[Records for this exercise Boundary: Start]

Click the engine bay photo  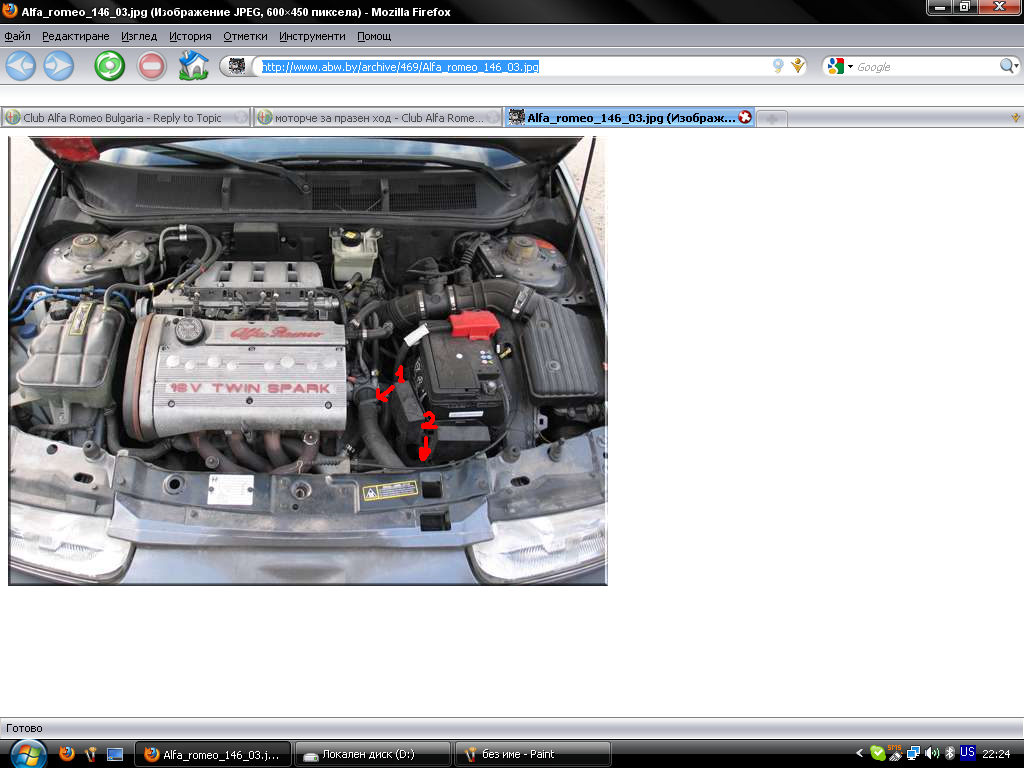(308, 360)
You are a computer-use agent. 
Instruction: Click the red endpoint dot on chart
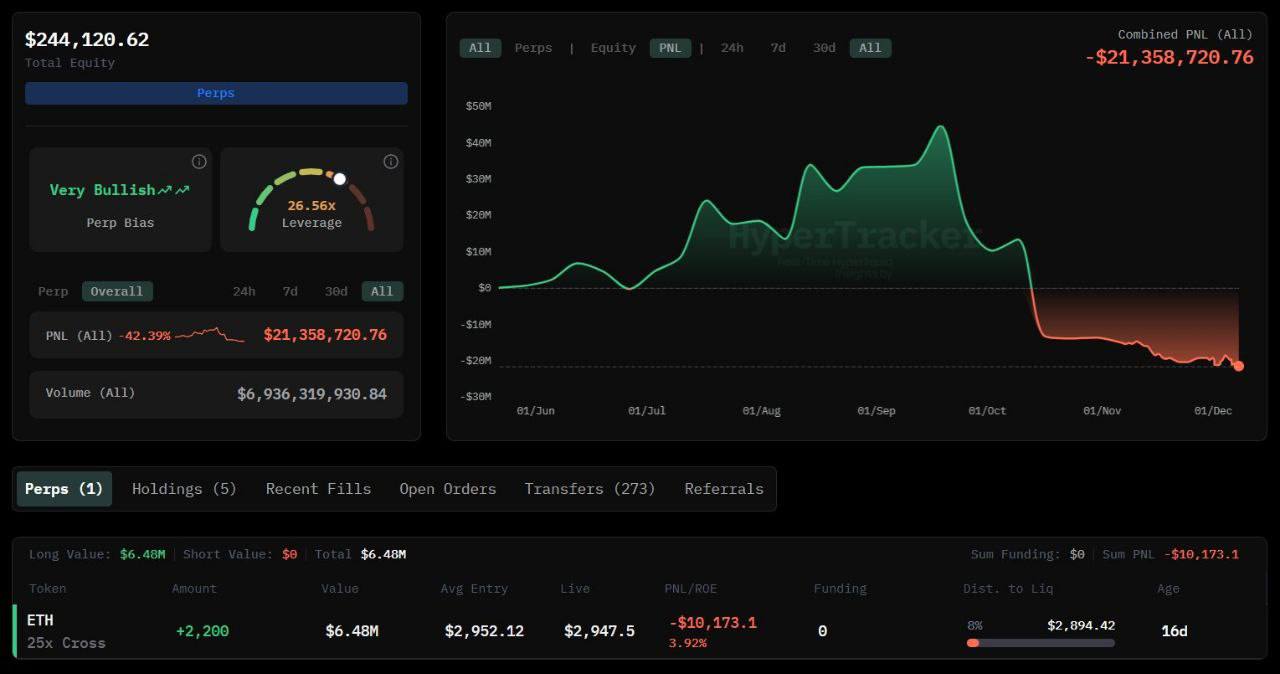pos(1238,366)
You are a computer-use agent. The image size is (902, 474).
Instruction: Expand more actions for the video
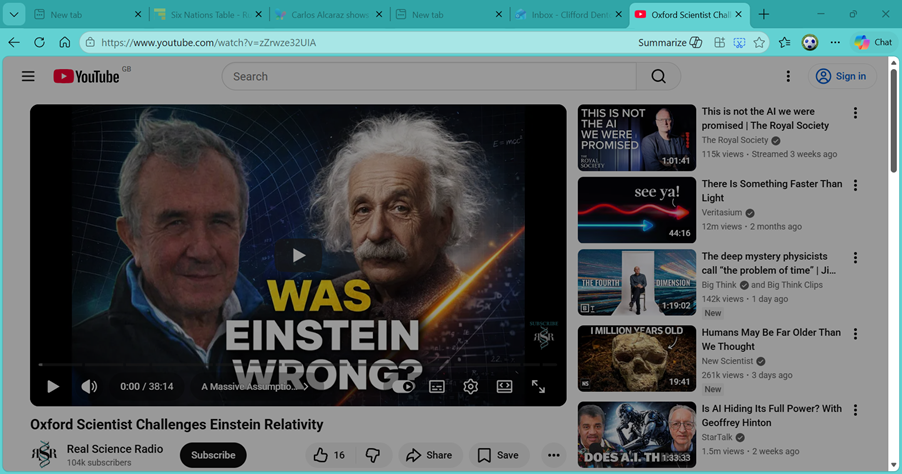[553, 455]
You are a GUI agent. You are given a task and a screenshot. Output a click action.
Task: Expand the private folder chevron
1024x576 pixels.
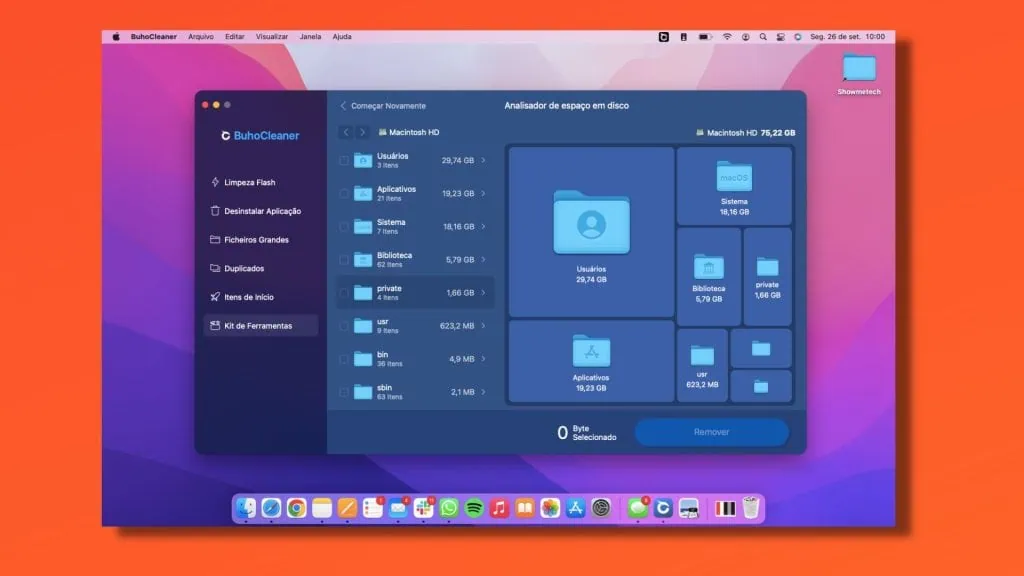(x=484, y=293)
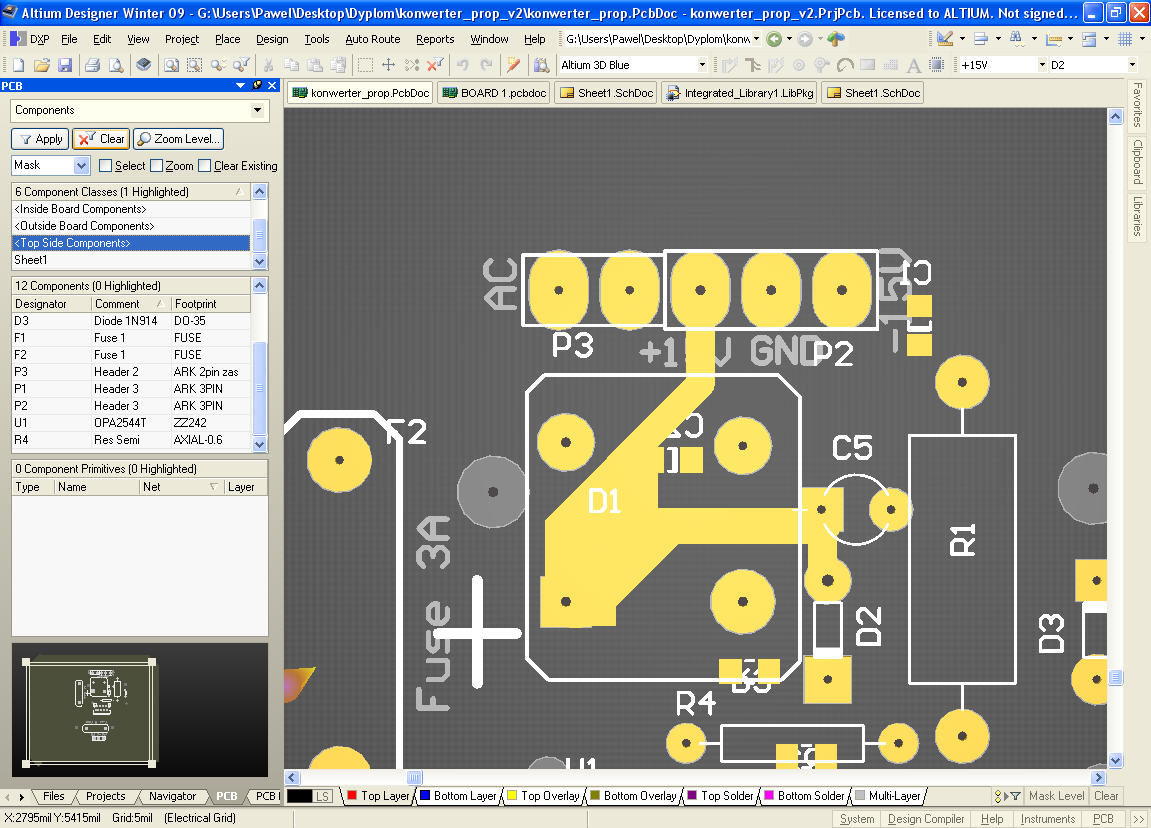
Task: Open the Components panel mode dropdown
Action: pos(258,110)
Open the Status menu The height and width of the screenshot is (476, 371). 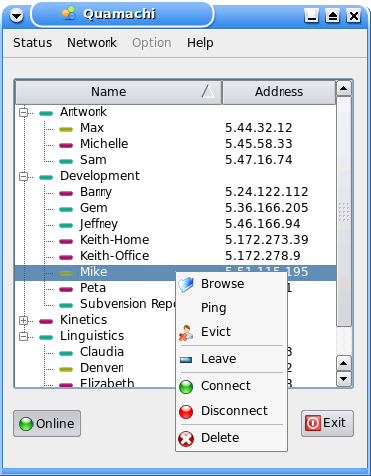pyautogui.click(x=33, y=43)
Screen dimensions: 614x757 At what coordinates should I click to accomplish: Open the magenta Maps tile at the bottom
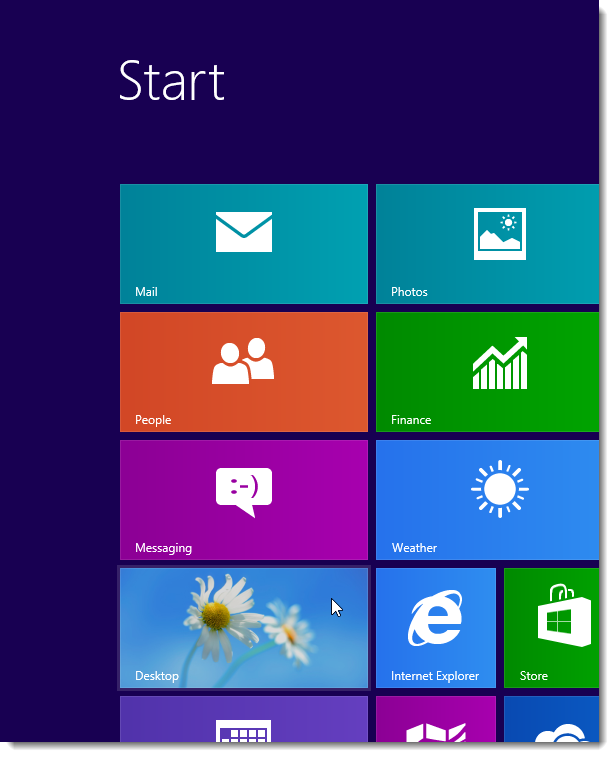(x=435, y=720)

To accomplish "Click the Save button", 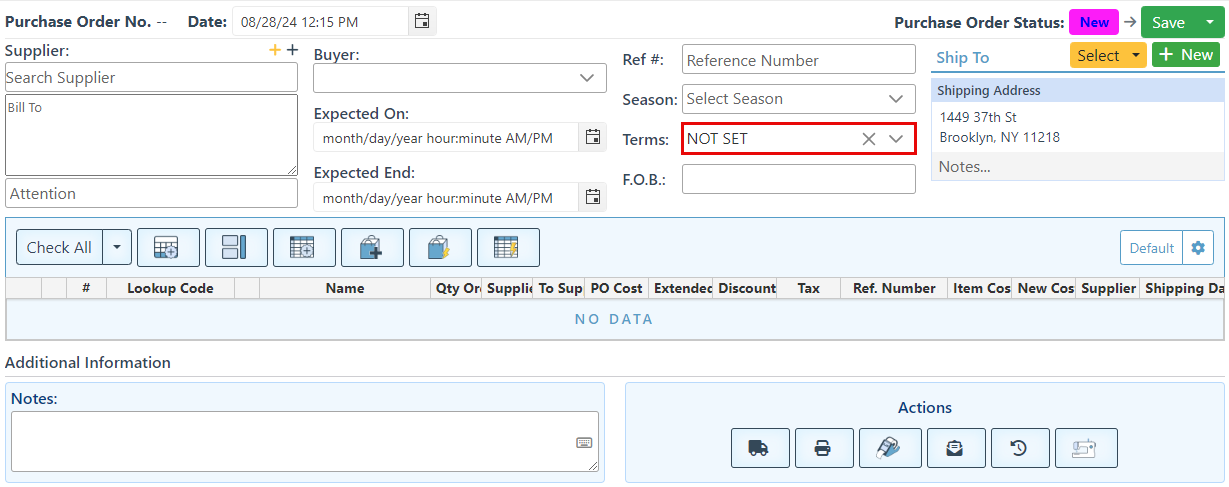I will 1168,22.
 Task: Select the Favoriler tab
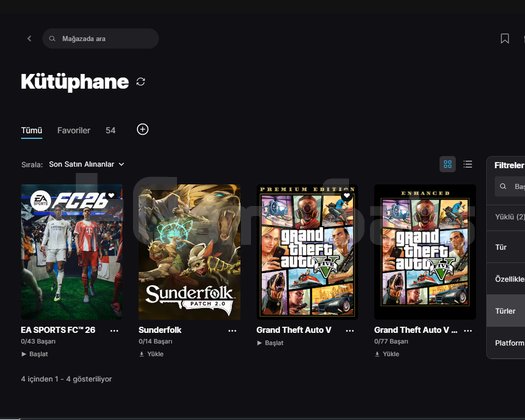tap(74, 130)
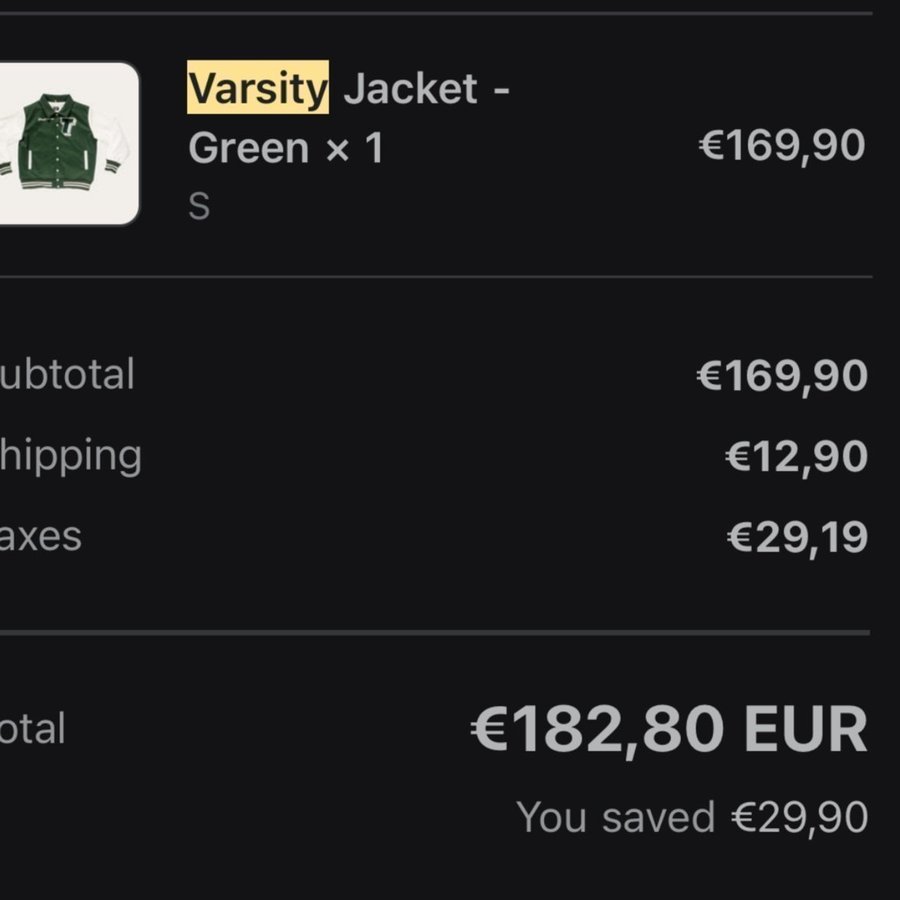Viewport: 900px width, 900px height.
Task: Click the jacket line item price €169,90
Action: (x=781, y=145)
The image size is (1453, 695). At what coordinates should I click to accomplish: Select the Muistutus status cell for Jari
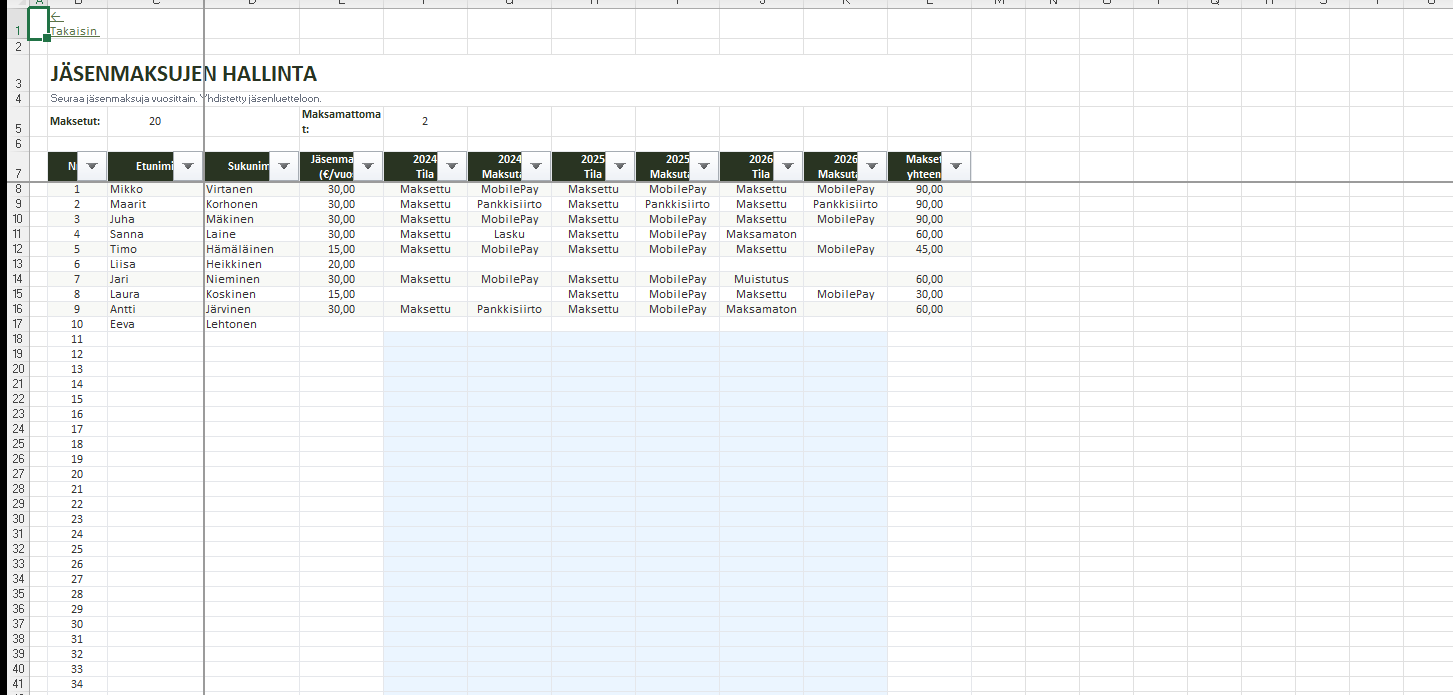pos(760,279)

[Records for this exercise Boundary: End]

Task details » Every line above that holds the word "computer" needs to be copied.

Response to the exercise »
You are a computer-use agent. 
You are a computer-use agent. The image size is (902, 474).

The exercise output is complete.